What is the appropriate thing for me to do about the death of a family member I disliked, but who was important to my children and grandchildren?
(Denver, Colorado, USA)
My son-in-law, Don, is a good husband and father. Don is a member of a big family.
Don's stepfather has died, following a long illness. The man was an odious character, extremely opinionated, a heavy drinker ... the list goes on. I'm not close to Don's mother. We live very different lives.
Now I feel so uncomfortable, because Don is grieving, as is his family. My Grandson, who is eleven years old, also cared for this man.
Jul 25, 2011
Helping Your Family Grieve
by: Kevin (Modern Manners and Etiquette)
I am sorry to hear about the loss. Even if it was not someone that you were close to, it can be a difficult thing to watch others you care about grieve.

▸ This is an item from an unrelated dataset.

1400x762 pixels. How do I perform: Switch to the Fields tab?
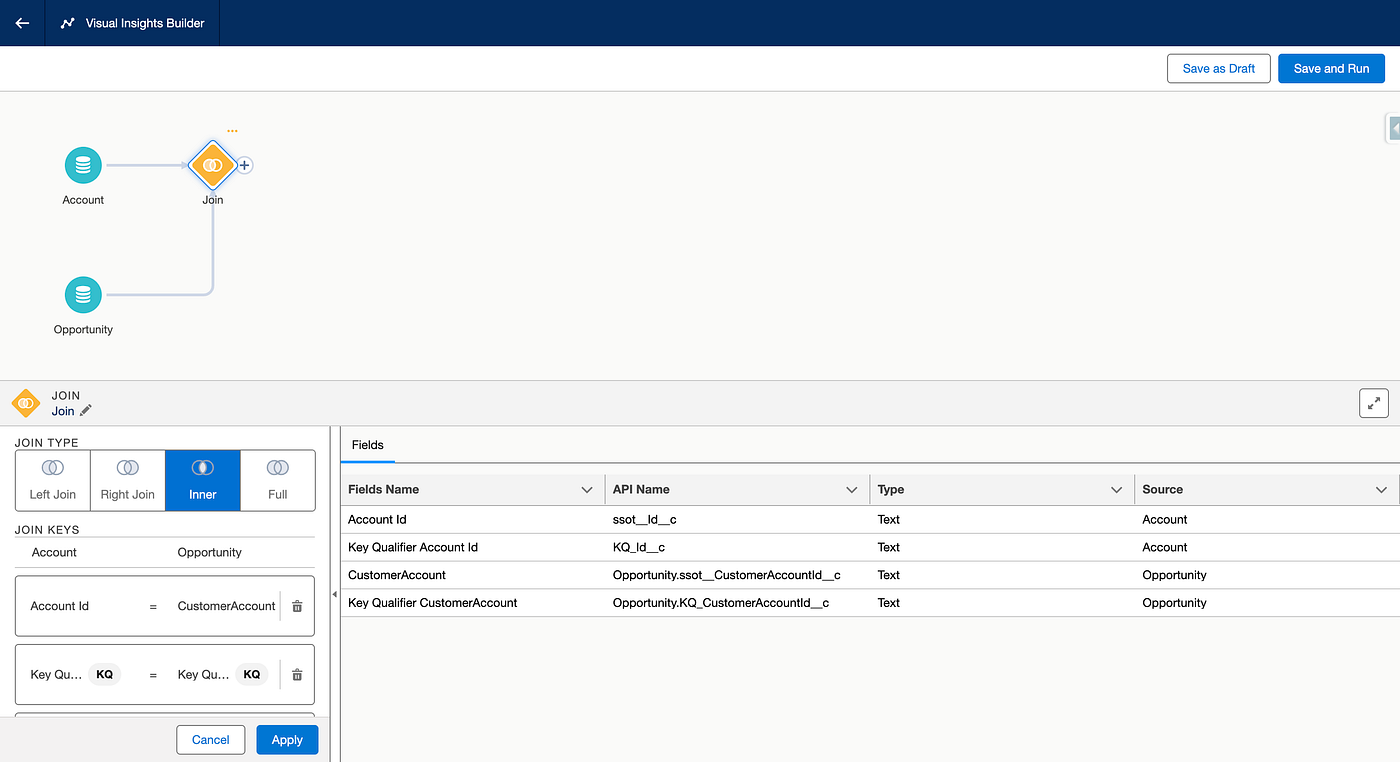pyautogui.click(x=368, y=445)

That is really the heart of the issue is helping your children and grandchildren. It isn't really important what your opinion of the person was. The important part is to be a support system for those around you. Your children and grandchildren could turn to you as a source of strength at this time.
That is where you can really show proper etiquette and manners where grieving is concerned. The key thing here is to let them know that you care about them and their feelings.

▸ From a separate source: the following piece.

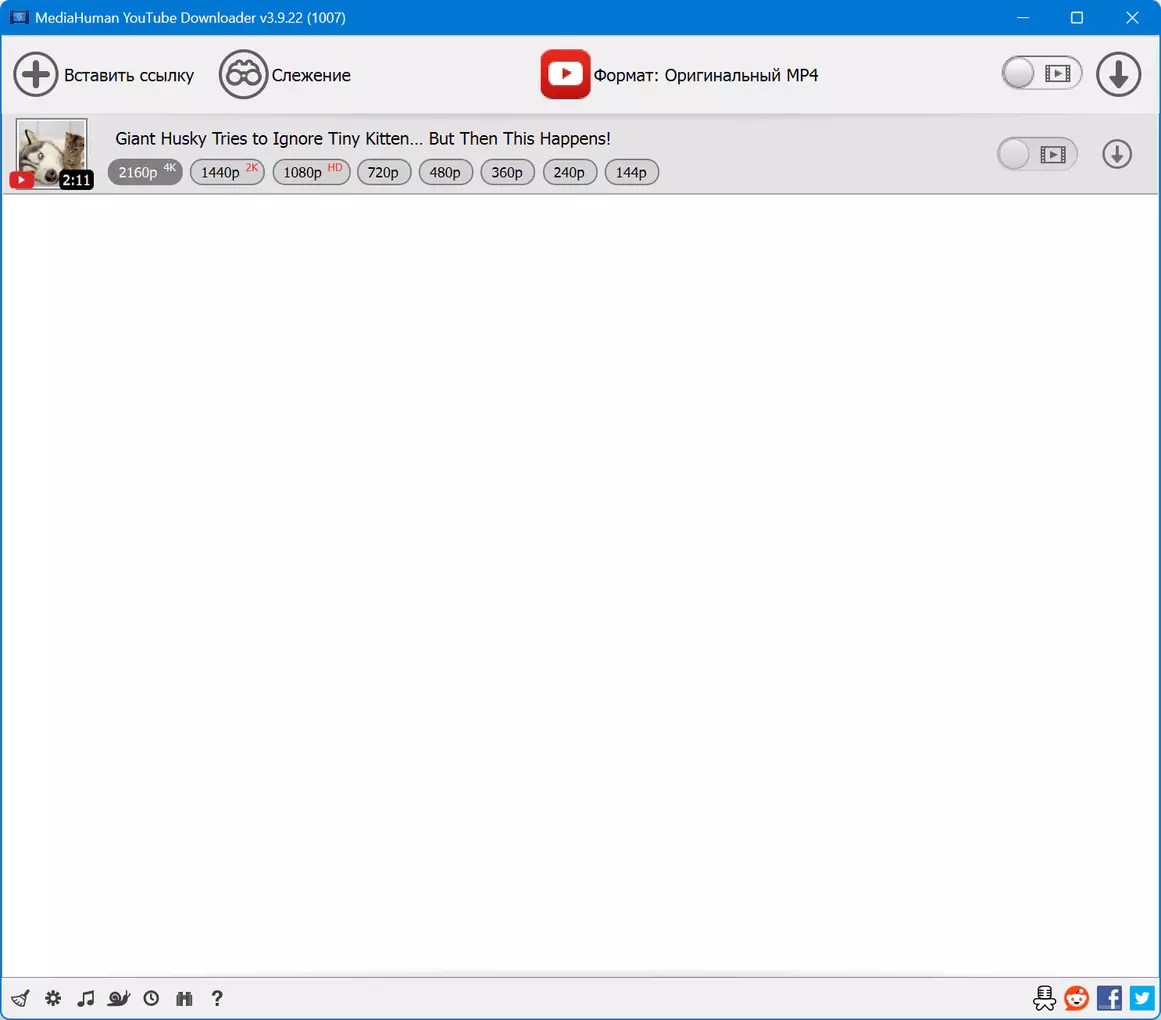Screen dimensions: 1161x1020
Task: Open the clock history icon
Action: pos(151,999)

Spend some time with them and make it safe for them to talk about their feelings. Help them through that pain and separation and they will remember fondly for many years to come.
As a teenager, I was there for a friend that lost his mother to cancer. I did not know it was the "polite" thing to do at the time. My actions were not based on manners. It was based on letting him know that I was sorry and that I cared about him.
You have the same opportunity now and it can be a great time to strengthen those relationships in spite of the loss.
I wish you and your family the best at this time.